One of the things in all of the seven races in Utah that generated a lot of buzz was Curren Thurman putting on a hell of a charge in one of the LCQ’s and slamming Moranz off the track in the last corner to take the last spot into the main. For Moranz, it was a hard lesson to take but one that he bore no ill will towards Thurman.
“I knew my situation that last corner. I was like, I've got to be on the inside. I was getting that triple, triple, triple, triple all the way through the whoops really good, and I just came up short like two triples left. I was like, inside, inside! The last whoop actually kicked my rear in left when it needed to go right to cut down, so I went the opposite way I needed to so I couldn’t hold the inside. As soon as I went up in the berm, I knew it. As I turned going to the finish line, I’m just thinking, You really just did that. The last lap, the last corner. Really, Kevin? Trust me. I’m going to live and learn, but I wasn’t super upset because I tried my heart out.
“I even talked to him [Thurman] after that. I was like, ‘Dude, you’re all good. I would have done the exact same thing.’ I was obviously bummed, but I wasn’t like heated, just because that was a very hectic LCQ for me.”
Moranz has worked with Jeannie Carmichael at the GOAT Farm the last couple of supercross seasons and he says the situation has been good for him, including when Ricky Carmichael comes out for some one on one training with him and some of the other guys. For whenever the Lucas Oil AMA Pro Motocross Championship starts, he’ll base himself closer to home and try to improve in that discipline as well.

> _SET EXERCISE A_
In the motocross passage, who has Moranz worked with at the GOAT Farm over the last couple of supercross seasons?

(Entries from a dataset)
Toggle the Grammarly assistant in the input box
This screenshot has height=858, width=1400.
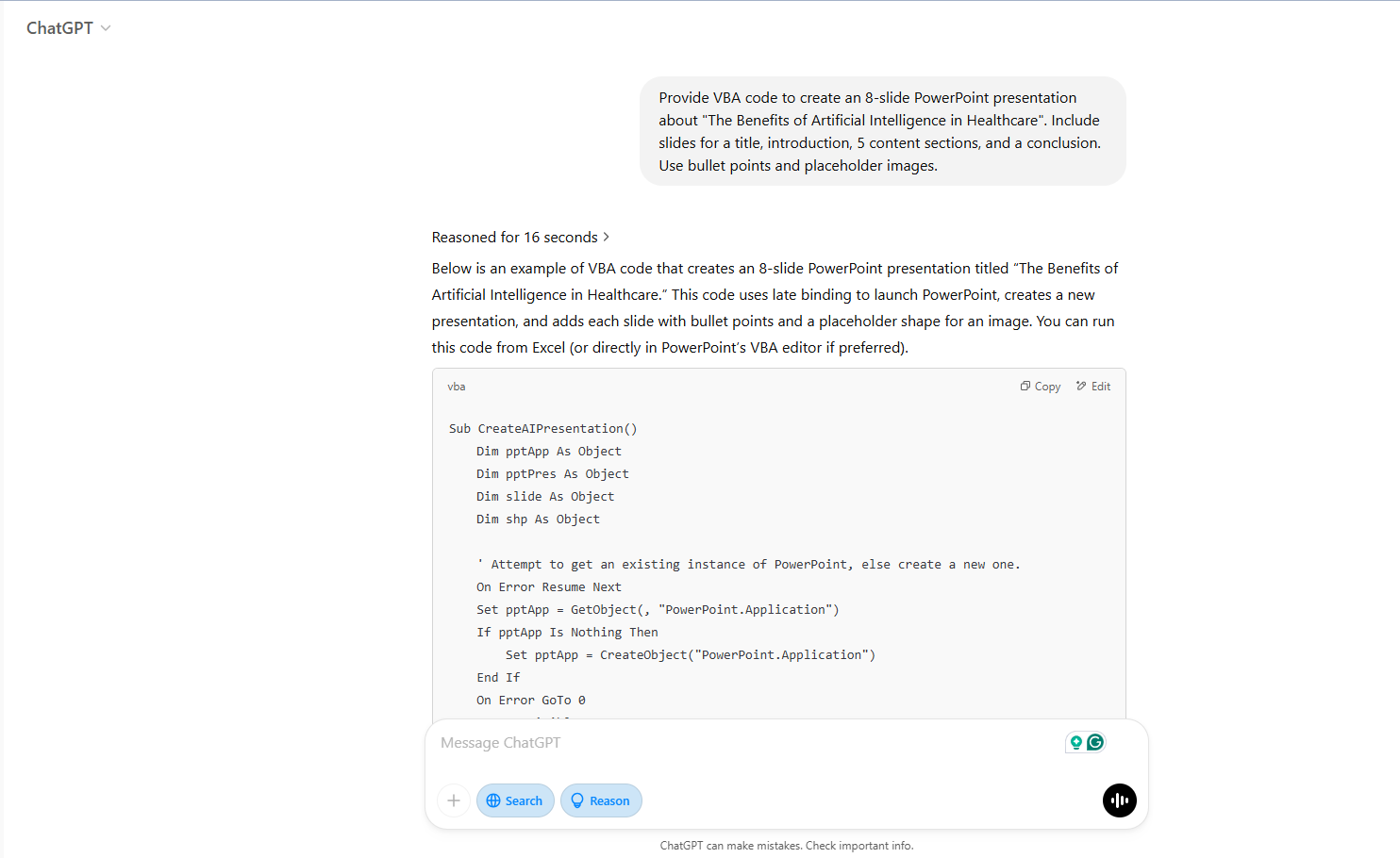[1095, 742]
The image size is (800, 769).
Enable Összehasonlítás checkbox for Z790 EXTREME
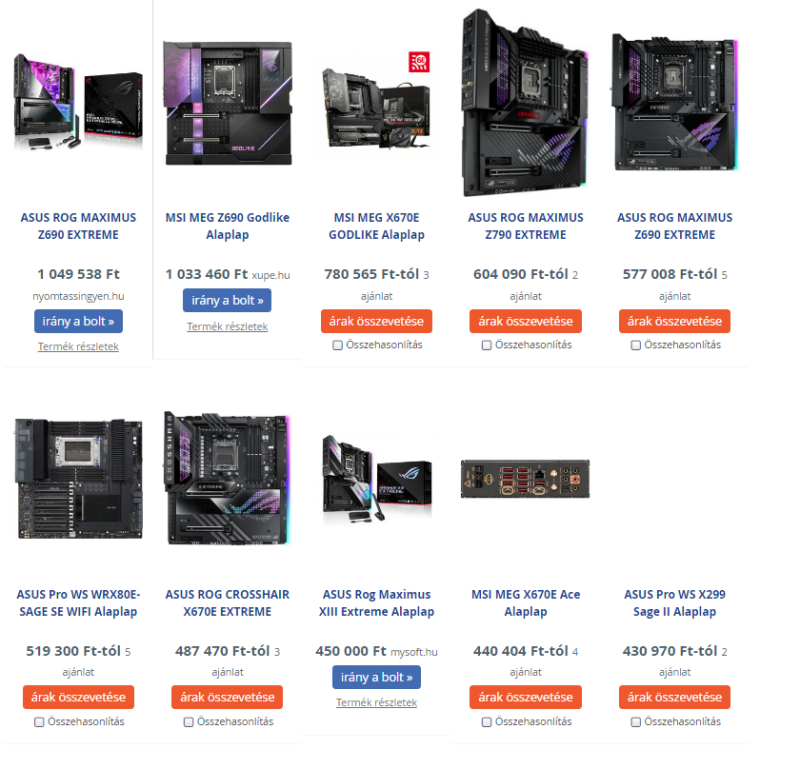pyautogui.click(x=486, y=345)
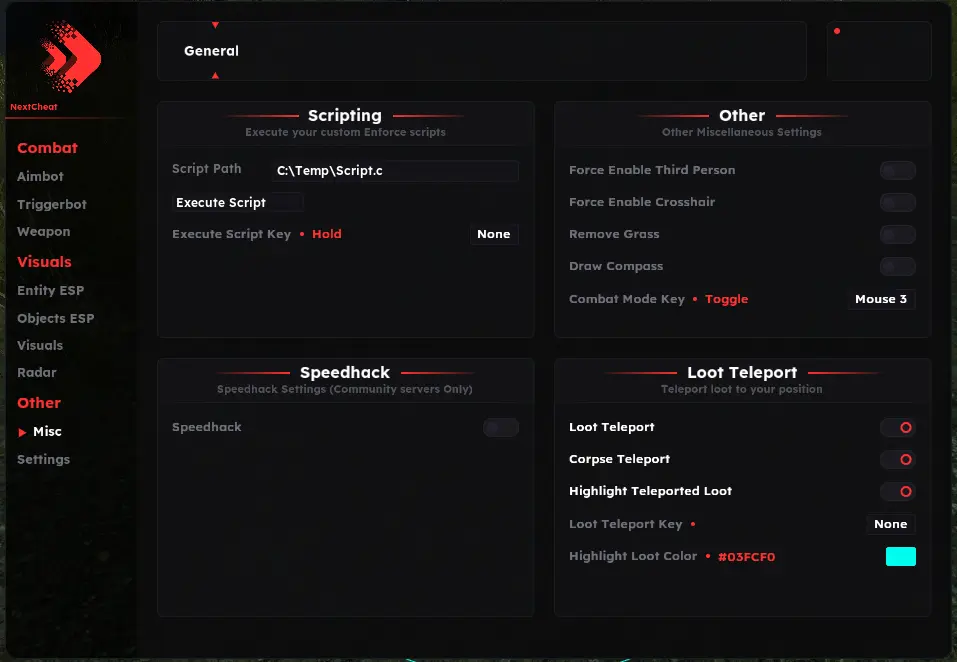Set the Loot Teleport Key binding
The height and width of the screenshot is (662, 957).
pos(890,524)
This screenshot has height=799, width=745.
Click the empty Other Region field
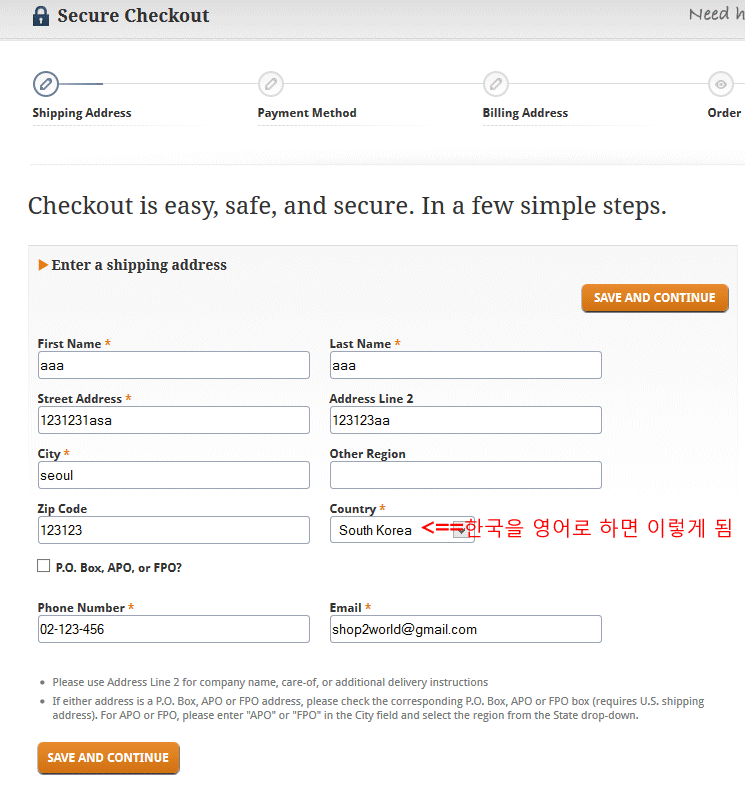click(x=466, y=475)
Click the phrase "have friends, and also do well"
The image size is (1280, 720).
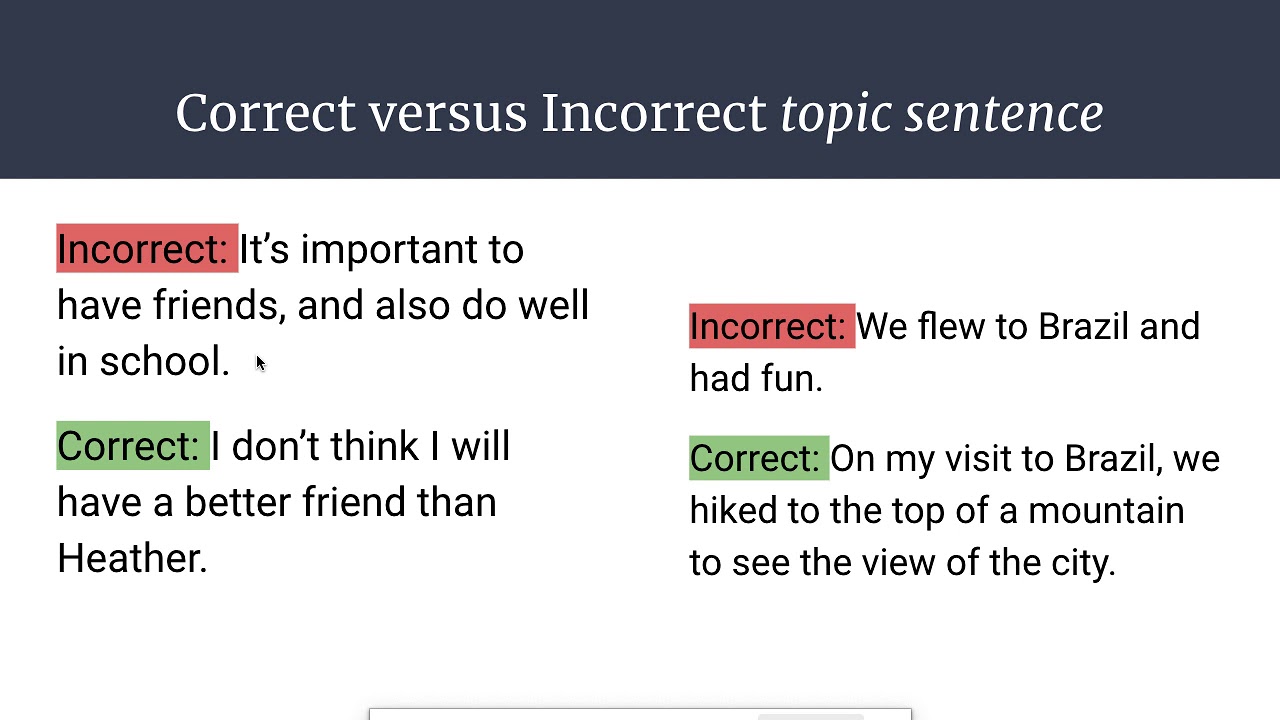tap(322, 305)
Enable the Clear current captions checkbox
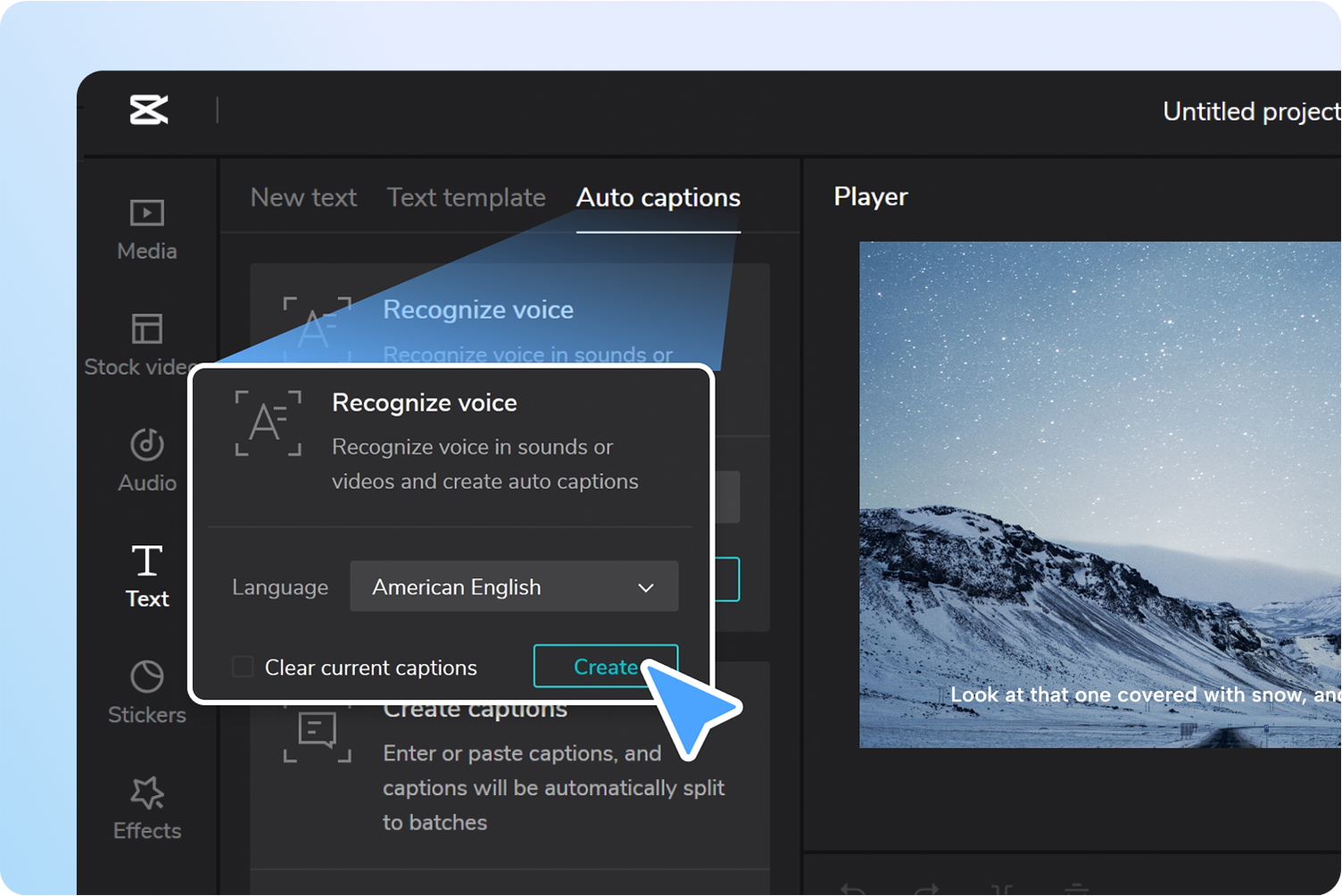 [243, 667]
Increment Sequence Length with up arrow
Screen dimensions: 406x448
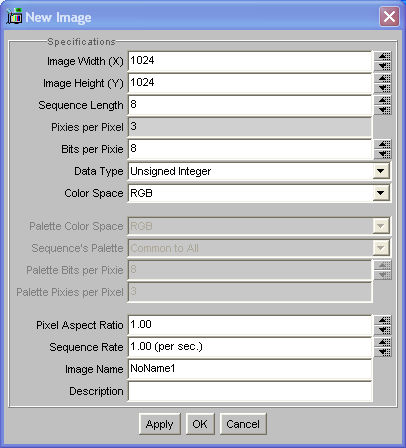[382, 100]
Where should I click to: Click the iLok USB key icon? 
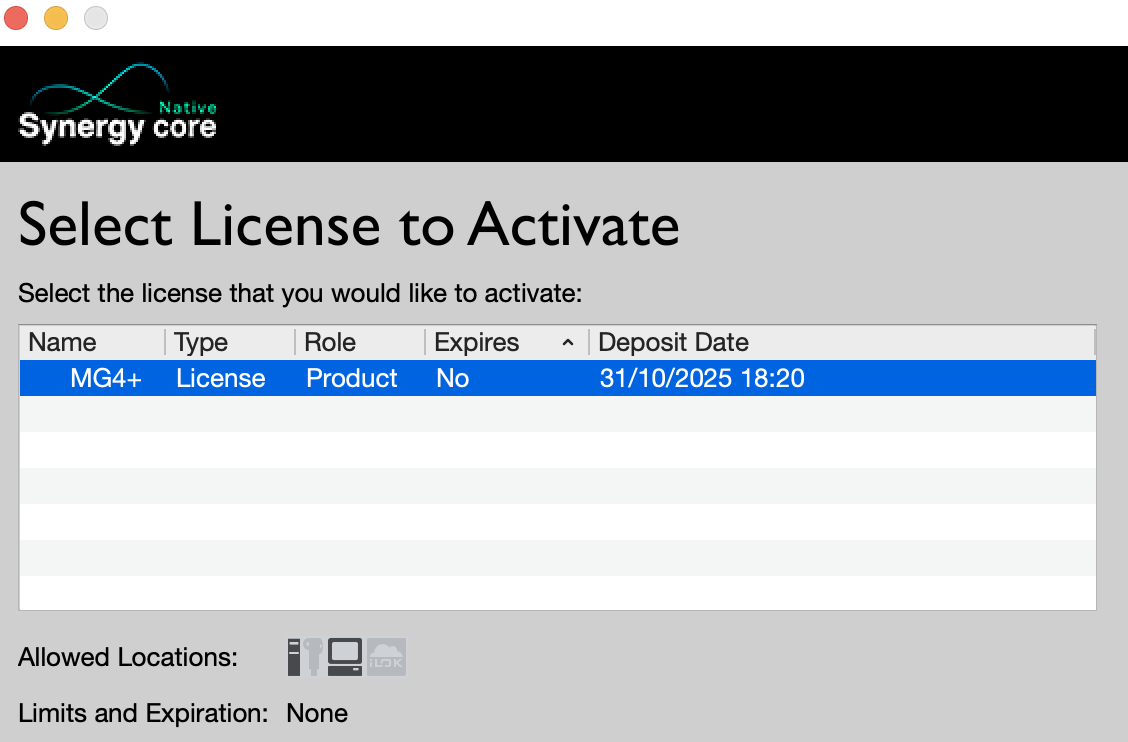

> _SET EXERCISE B_
Pull out each line of the listing that contains the string "screenshot".

> _COMPLETE ANSWER A_
Jeannie Carmichael.

> _COMPLETE ANSWER B_
This screenshot has height=858, width=1400.
The height and width of the screenshot is (662, 957).
This screenshot has height=799, width=745.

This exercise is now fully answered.